Pick the code. RS(10,4) or RS(12,4) as a baseline (1.4×–1.33× overhead, tolerates 4). Use systematic so normal reads need no decode. If repair traffic is the bottleneck, switch to LRC (e.g., 12+2+2) so single-fragment repair reads ~6 not ~12 fragments — this directly buys durability nines by shrinking the repair window.
Placement. One fragment per failure domain — distinct disks, hosts, racks, and ideally zones — so no single physical failure removes more than one fragment. The durability model assumes independence; placement enforces it.
Integrity. EC does not detect corruption, so checksum every fragment (and the object), verify on read, and run a background scrubber that re-reads and re-checksums fragments to catch bit-rot early. On checksum mismatch, treat the fragment as erased and reconstruct.
Repair pipeline. Detect missing/bad fragments fast (heartbeats + scrub), prioritize stripes that have dropped close to k, and throttle repair to avoid I/O storms. Repair speed is a durability parameter.
Durability math. Validate via a Markov model that P(more than m failures within the repair window) < 10^-11, given your AFR, fragment count, and measured repair time. Add parity or speed up repair until the model clears 11 nines.

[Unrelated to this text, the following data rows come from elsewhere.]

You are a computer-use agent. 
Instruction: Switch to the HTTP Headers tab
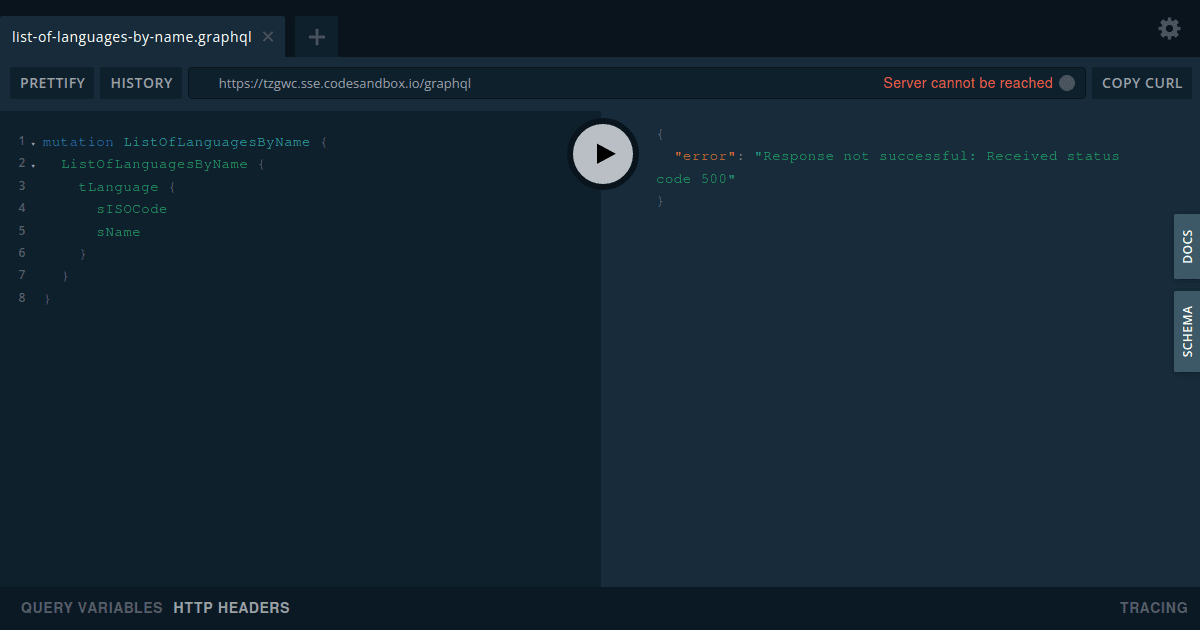(x=231, y=607)
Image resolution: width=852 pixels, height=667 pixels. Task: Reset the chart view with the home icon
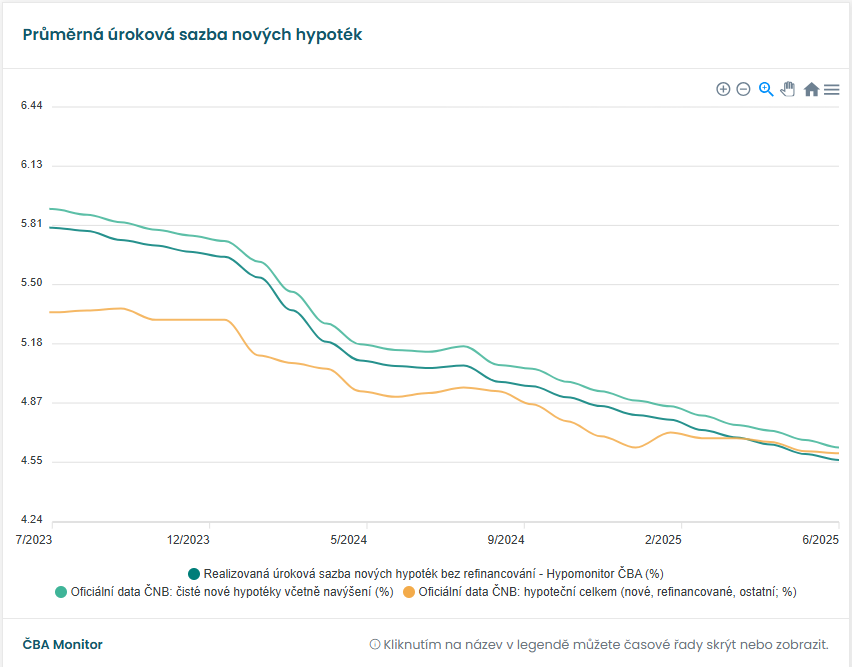point(810,89)
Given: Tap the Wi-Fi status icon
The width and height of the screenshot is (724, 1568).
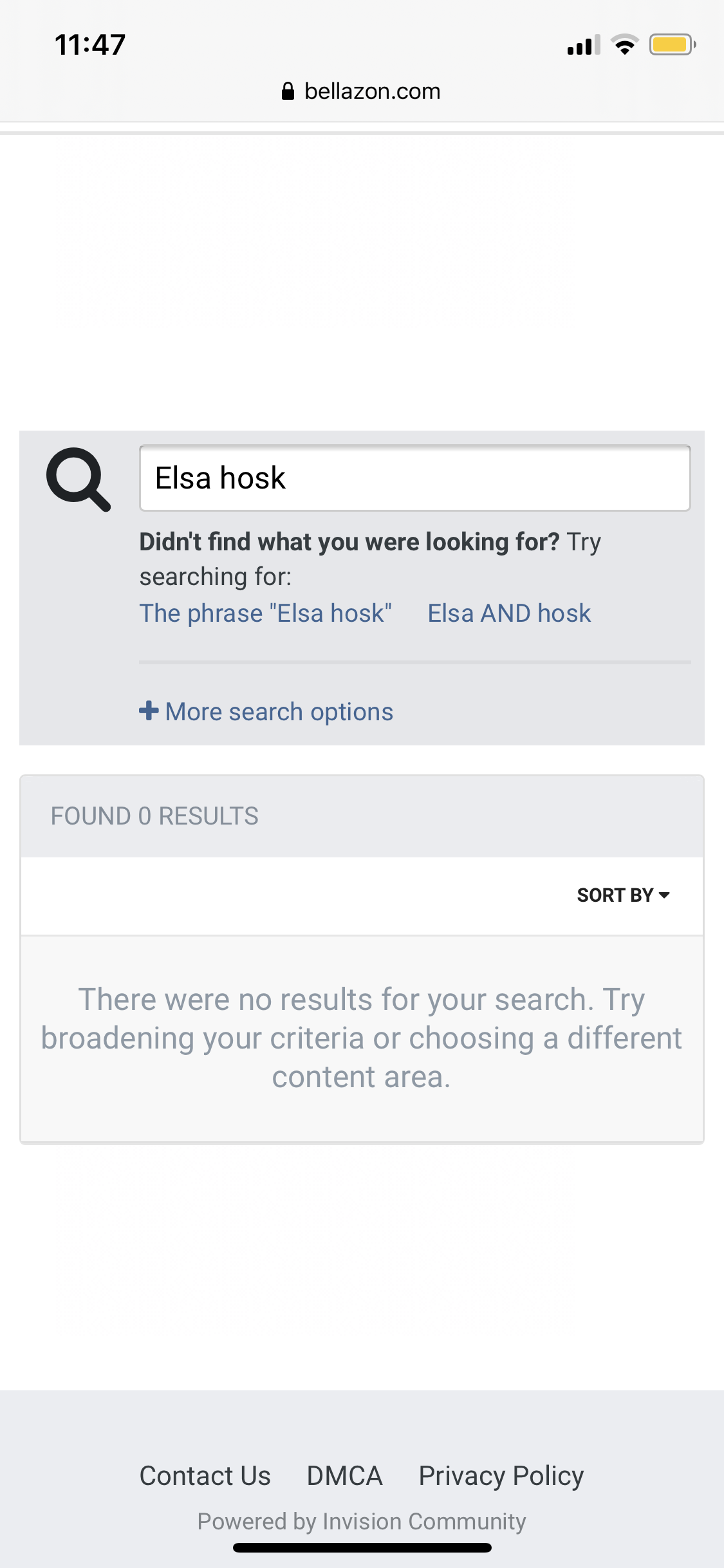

The thread tying it together: durability = parity + fast repair + good placement + corruption detection, not parity alone.

Q32: A team asks: "Should we use replication or EC for our new service?" What do you ask them? (Medium)¶

Answer: I'd drive it from the workload:

Object size? Tiny objects → replication (EC overhead dominates). Large objects → EC.
Read latency SLO / hotness? Tight latency, hot data → replication (single-copy reads, no decode). Tolerant of degraded-read latency / cold data → EC.
Mutability? Frequent small in-place updates → replication (EC's parity read-modify-write is painful). Immutable/append-only/whole-object writes → EC.
Cost sensitivity / scale? Petabytes where storage dollars dominate → EC (1.4× vs 3× is a 2× cost cut).
Repair / rebalance frequency and network budget? Constant churn on a network-bound cluster → consider LRC or MSR, or replication if simplicity wins.
Durability target? Both can hit high nines; EC reaches them more cheaply at scale, if repair and placement are sound.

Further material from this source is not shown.